For their part, the Mulleavy sisters don't seem particularly concerned whether their clothes are worn by US Weekly "It" girls. They prefer to dress women who are "interesting," such as burlesque artist Dita Von Teese or actresses Cate Blanchett and Zooey Deschanel. And they have no intention of altering their agenda. When asked if they worry about the commercial viability of their designs, Kate says, "I'd like to say yes, but then I think about our next collection and obviously we don't." She adds that she knows it's something they'll have to work on—"making less interesting clothes"—but also asks that the critics give them some time. "We are here to work for a long time. There is this frenzy that we are this youthful talent, but if you look at the masters like Galliano, he has years of experience."

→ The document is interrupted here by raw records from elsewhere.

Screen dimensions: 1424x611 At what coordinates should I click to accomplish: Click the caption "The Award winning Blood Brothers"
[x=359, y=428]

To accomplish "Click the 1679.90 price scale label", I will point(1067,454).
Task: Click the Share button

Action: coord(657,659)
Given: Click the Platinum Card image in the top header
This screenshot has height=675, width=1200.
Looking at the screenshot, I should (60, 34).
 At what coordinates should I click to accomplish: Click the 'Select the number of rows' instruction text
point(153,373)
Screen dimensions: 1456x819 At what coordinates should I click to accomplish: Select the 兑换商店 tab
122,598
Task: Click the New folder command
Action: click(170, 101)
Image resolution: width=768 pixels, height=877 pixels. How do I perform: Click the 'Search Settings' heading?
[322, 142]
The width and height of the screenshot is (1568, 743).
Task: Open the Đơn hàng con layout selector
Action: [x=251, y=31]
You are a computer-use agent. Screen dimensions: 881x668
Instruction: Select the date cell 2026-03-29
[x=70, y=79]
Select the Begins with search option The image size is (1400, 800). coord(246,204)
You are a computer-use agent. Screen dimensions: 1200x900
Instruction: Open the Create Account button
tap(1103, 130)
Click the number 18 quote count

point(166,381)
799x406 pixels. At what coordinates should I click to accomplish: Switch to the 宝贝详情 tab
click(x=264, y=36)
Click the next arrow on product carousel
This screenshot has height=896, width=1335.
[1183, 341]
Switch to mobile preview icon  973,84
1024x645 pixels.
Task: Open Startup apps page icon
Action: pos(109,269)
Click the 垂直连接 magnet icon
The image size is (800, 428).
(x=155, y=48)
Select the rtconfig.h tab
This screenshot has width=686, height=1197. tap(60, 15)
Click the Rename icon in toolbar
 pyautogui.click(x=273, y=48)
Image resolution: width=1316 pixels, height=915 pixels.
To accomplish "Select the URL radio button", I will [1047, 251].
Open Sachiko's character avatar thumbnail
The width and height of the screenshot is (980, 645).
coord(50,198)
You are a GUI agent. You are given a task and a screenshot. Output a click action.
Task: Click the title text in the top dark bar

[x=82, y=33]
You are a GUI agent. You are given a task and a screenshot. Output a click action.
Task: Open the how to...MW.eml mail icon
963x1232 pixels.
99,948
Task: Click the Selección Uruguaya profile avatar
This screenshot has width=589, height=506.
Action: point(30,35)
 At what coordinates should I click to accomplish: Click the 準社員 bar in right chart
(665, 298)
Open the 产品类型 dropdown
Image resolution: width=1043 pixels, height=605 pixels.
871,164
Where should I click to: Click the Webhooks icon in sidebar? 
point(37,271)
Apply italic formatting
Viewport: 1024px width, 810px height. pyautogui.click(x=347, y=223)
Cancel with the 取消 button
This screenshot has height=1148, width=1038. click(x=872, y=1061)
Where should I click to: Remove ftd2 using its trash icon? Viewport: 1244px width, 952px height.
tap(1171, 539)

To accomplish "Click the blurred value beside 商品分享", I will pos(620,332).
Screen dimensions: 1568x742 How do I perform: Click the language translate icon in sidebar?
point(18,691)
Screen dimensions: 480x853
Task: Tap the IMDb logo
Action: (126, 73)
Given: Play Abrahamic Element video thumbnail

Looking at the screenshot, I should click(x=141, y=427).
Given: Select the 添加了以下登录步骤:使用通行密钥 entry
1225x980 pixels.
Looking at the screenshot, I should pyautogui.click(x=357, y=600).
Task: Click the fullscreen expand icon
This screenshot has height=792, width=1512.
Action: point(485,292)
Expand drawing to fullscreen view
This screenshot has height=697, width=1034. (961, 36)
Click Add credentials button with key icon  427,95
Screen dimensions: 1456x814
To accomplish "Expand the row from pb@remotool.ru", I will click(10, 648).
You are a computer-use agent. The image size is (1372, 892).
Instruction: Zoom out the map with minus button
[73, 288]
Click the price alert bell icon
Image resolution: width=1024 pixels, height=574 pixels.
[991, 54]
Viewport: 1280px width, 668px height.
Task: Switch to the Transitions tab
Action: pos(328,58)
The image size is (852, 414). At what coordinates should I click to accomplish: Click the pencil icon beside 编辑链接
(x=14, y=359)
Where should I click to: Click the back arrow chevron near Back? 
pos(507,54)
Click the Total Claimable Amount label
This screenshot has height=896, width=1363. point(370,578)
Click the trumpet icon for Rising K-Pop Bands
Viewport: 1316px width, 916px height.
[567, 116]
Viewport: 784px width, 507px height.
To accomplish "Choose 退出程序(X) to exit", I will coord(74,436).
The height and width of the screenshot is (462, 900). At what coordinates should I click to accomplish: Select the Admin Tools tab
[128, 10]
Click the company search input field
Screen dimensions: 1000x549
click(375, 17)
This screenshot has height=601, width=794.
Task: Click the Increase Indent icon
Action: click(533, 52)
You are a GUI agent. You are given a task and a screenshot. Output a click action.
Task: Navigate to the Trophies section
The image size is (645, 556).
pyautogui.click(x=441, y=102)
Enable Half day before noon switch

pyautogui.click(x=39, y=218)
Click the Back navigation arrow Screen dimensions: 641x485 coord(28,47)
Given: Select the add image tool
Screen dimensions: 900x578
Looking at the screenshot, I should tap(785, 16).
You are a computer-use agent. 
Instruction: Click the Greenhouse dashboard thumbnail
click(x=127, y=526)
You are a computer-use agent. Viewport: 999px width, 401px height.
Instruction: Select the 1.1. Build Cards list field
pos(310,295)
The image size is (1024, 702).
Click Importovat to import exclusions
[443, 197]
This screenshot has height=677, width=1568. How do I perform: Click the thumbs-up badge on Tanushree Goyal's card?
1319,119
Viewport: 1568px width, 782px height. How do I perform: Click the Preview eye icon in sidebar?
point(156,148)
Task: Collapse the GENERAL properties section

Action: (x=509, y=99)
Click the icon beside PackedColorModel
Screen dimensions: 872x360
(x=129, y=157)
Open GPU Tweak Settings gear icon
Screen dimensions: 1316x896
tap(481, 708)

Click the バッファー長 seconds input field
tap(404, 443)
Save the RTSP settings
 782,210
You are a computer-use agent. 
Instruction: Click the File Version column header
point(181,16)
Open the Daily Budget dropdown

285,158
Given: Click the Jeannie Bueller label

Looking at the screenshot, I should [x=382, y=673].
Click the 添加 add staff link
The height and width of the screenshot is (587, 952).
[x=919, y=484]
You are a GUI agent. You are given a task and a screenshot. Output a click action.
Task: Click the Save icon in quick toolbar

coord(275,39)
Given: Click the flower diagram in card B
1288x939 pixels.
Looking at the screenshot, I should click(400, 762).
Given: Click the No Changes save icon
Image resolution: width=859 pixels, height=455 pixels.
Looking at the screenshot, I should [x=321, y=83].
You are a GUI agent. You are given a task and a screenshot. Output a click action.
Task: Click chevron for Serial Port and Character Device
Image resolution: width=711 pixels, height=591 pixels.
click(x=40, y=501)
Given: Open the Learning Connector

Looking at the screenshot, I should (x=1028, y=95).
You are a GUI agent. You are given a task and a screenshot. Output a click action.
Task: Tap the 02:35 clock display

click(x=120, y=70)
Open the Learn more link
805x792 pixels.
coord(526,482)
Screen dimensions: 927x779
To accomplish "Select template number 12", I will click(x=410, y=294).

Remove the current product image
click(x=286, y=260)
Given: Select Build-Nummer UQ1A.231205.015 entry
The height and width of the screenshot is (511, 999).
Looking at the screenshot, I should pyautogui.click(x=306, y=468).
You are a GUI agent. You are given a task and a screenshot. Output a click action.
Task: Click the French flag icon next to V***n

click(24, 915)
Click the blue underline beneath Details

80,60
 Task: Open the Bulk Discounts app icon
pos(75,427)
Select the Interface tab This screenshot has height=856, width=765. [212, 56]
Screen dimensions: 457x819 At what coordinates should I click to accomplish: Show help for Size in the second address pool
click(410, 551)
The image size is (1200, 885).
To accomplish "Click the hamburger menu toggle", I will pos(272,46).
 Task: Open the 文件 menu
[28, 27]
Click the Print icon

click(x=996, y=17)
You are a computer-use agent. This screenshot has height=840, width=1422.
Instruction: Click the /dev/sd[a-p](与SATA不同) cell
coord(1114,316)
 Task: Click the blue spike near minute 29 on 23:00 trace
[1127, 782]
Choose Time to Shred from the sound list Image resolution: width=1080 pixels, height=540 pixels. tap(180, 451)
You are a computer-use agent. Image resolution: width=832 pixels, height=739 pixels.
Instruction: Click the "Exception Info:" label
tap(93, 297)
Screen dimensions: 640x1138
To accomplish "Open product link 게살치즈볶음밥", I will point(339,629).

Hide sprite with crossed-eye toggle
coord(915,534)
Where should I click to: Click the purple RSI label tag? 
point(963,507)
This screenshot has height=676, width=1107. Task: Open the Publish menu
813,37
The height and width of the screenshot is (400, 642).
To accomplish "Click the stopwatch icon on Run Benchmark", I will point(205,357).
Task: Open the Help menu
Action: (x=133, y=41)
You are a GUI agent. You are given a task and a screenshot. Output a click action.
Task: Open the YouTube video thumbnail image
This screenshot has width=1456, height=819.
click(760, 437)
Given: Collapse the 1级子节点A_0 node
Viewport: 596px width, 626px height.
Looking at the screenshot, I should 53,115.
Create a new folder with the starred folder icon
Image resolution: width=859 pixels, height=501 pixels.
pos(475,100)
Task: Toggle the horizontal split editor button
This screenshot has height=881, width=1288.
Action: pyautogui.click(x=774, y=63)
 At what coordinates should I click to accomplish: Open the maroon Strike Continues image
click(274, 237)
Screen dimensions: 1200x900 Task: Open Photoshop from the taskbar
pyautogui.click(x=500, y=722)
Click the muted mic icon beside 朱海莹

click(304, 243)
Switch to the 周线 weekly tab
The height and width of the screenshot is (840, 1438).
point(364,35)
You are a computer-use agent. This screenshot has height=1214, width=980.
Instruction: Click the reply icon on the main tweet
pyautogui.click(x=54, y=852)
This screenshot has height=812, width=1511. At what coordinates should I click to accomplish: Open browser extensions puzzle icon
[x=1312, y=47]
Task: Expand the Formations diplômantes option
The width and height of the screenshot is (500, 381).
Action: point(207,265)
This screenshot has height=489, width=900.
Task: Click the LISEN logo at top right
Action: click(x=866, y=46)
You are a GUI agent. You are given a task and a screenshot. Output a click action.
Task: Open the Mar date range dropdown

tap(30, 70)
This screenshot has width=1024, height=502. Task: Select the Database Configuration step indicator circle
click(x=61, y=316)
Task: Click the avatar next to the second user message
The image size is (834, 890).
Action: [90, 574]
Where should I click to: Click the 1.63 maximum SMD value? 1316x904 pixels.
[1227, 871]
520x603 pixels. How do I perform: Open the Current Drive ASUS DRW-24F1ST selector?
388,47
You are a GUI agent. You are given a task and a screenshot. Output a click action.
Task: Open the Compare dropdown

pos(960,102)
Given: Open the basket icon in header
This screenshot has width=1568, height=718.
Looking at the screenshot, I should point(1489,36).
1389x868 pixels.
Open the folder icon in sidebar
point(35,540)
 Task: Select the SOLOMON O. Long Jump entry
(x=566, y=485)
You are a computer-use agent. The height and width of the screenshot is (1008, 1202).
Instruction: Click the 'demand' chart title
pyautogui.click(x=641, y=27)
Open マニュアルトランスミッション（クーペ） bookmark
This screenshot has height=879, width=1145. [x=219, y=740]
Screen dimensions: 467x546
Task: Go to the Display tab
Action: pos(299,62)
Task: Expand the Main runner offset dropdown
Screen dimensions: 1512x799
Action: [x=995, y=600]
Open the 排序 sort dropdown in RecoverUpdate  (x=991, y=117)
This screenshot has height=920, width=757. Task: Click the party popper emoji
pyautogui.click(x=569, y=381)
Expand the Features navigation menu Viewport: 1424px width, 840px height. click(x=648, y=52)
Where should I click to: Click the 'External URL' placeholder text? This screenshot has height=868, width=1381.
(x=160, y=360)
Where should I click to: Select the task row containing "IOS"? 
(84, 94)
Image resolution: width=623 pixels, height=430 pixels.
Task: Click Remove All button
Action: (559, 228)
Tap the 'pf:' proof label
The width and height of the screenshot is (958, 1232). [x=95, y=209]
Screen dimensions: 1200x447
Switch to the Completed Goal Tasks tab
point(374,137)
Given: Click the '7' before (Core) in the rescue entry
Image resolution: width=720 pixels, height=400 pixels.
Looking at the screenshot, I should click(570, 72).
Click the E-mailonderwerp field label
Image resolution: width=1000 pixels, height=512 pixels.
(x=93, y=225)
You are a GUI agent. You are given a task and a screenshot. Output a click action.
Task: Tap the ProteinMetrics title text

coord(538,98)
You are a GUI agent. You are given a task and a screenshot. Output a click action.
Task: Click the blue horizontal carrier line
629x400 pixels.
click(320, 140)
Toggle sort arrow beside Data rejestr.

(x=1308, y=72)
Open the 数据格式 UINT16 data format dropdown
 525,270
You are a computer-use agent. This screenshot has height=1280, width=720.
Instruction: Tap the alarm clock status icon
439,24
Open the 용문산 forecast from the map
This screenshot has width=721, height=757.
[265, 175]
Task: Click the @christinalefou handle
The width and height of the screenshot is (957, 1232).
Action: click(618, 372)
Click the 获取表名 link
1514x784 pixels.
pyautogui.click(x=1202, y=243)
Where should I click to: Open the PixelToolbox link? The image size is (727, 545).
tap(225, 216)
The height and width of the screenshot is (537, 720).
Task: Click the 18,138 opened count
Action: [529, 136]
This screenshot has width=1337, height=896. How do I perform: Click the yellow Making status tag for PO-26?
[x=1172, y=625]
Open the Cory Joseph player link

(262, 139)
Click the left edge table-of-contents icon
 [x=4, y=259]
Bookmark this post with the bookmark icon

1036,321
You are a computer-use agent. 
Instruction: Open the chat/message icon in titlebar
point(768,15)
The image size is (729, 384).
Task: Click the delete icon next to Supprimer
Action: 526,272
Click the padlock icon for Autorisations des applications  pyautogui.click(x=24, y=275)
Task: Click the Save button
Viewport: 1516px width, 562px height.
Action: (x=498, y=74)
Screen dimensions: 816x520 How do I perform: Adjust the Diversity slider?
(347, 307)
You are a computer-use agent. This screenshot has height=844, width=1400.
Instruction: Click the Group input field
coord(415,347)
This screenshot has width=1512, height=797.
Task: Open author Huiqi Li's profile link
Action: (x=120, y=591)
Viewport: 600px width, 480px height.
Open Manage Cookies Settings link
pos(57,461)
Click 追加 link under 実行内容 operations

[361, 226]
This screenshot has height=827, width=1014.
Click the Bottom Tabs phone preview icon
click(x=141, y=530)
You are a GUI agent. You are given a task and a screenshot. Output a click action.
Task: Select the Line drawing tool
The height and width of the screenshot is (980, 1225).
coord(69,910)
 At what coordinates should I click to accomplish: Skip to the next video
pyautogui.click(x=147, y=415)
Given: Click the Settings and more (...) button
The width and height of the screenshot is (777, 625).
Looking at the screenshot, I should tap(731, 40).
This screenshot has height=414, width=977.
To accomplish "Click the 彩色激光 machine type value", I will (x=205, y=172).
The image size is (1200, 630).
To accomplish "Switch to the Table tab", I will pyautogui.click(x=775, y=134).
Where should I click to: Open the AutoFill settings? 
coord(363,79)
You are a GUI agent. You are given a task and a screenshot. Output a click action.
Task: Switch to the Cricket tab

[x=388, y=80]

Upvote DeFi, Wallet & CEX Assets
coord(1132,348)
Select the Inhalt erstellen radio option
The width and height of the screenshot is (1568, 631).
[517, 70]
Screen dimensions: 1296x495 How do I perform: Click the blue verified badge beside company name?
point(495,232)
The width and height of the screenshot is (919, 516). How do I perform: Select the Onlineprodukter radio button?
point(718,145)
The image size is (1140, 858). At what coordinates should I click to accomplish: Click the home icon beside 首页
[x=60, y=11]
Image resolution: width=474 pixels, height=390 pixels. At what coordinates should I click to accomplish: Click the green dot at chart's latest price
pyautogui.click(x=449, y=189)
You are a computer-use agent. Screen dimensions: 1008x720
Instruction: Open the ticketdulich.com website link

"The point is, we are comfortable knowing that we have to have the time," Laura says.

Most of the fashion industry seems willing to give that to the sisters. Gucci Group executive vice president James McArthur is mentoring them for a year as part of an emerging talent award from Vogue and the Council of Fashion Designers. They're collaborating with Louboutin on a shoe line, designing an eponymous line of European-made gloves and have styled their runway shows with brooches from Van Cleef & Arpels' private collection.

At their show last month in New York, the guest list was a who's who of style arbiters: Anna Wintour, Paris Vogue editor Carine Roitfeld, filmmaker and socialite Liz Goldwyn, the International Herald Tribune's Suzy Menkes, the London Telegraph's Hilary Alexander. They weren't disappointed. "How are you, Hilary?" someone asked Alexander. "Much better after that, thank you very much," she answered.

Suppes, who sat in the front row, thinks the Mulleavys are distancing themselves from ready-to-wear with each collection. They say they'd love to stay in L.A., but, she says carefully, "I think it wouldn't be too soon if a famous French couture house asked them to join."

Foslien agrees. "This is the season when you now have to decide: How are you really going to get your career where you want? One day, if they persevere, my speculation is that they will end up with their own collection produced in Europe by someone amazing, or in charge of a big house. If they can persevere."

In the sun-filled studio, two interns sit quietly in a corner sewing 4-inch black satin and chiffon flowers. They both had begged their fashion industry connections for an introduction to the Mulleavys. It takes about five minutes to complete a single flower, and there are boxes of them everywhere.

Right now, the sisters manage all their sales themselves and fulfill orders with the help of a patternmaker, a sewer and a bevy of interns. Unlike couture houses, which employ a minimum of 20 full-time specialists in areas such as sewing, beading and patternmaking, the Rodarte staff is stretched to the max, partly because the Mulleavys hold themselves to similarly high standards of craftsmanship. Some dresses might take a day to make, but others are far more complicated. One gown in the fall collection required 150 hours just to hand-bead the tip of every pleat. "They are really couture pieces minus the rules that make them couture," Kate says of their clothes. Last season, the small studio hand-sewed 350 pieces for private clients and stores from Neiman Marcus to Barneys to Maxfield. It nearly made the sisters ill.

When they went to Paris for the first time last July to set up a store display at Colette, something clicked. They couldn't believe they were selling their clothes as ready-to-wear, at ready-to-wear prices (starting at $1,800). "Before that I didn't have an understanding," Kate says. "There was this dress that was over 100 pieces of small squares, and we made a type of pleat that is impossible to do on chiffon, that has to be hand-sewn once, then hand-sewn twice, and a third time. On the third time we appliquéd it on the back of the dress—so basically sewing the boxes over 300 times."

"And they have to be cut and pinked, don't forget," Laura adds.

"It literally made me sick looking at the dress," Kate says. "I thought to myself, what was I thinking?"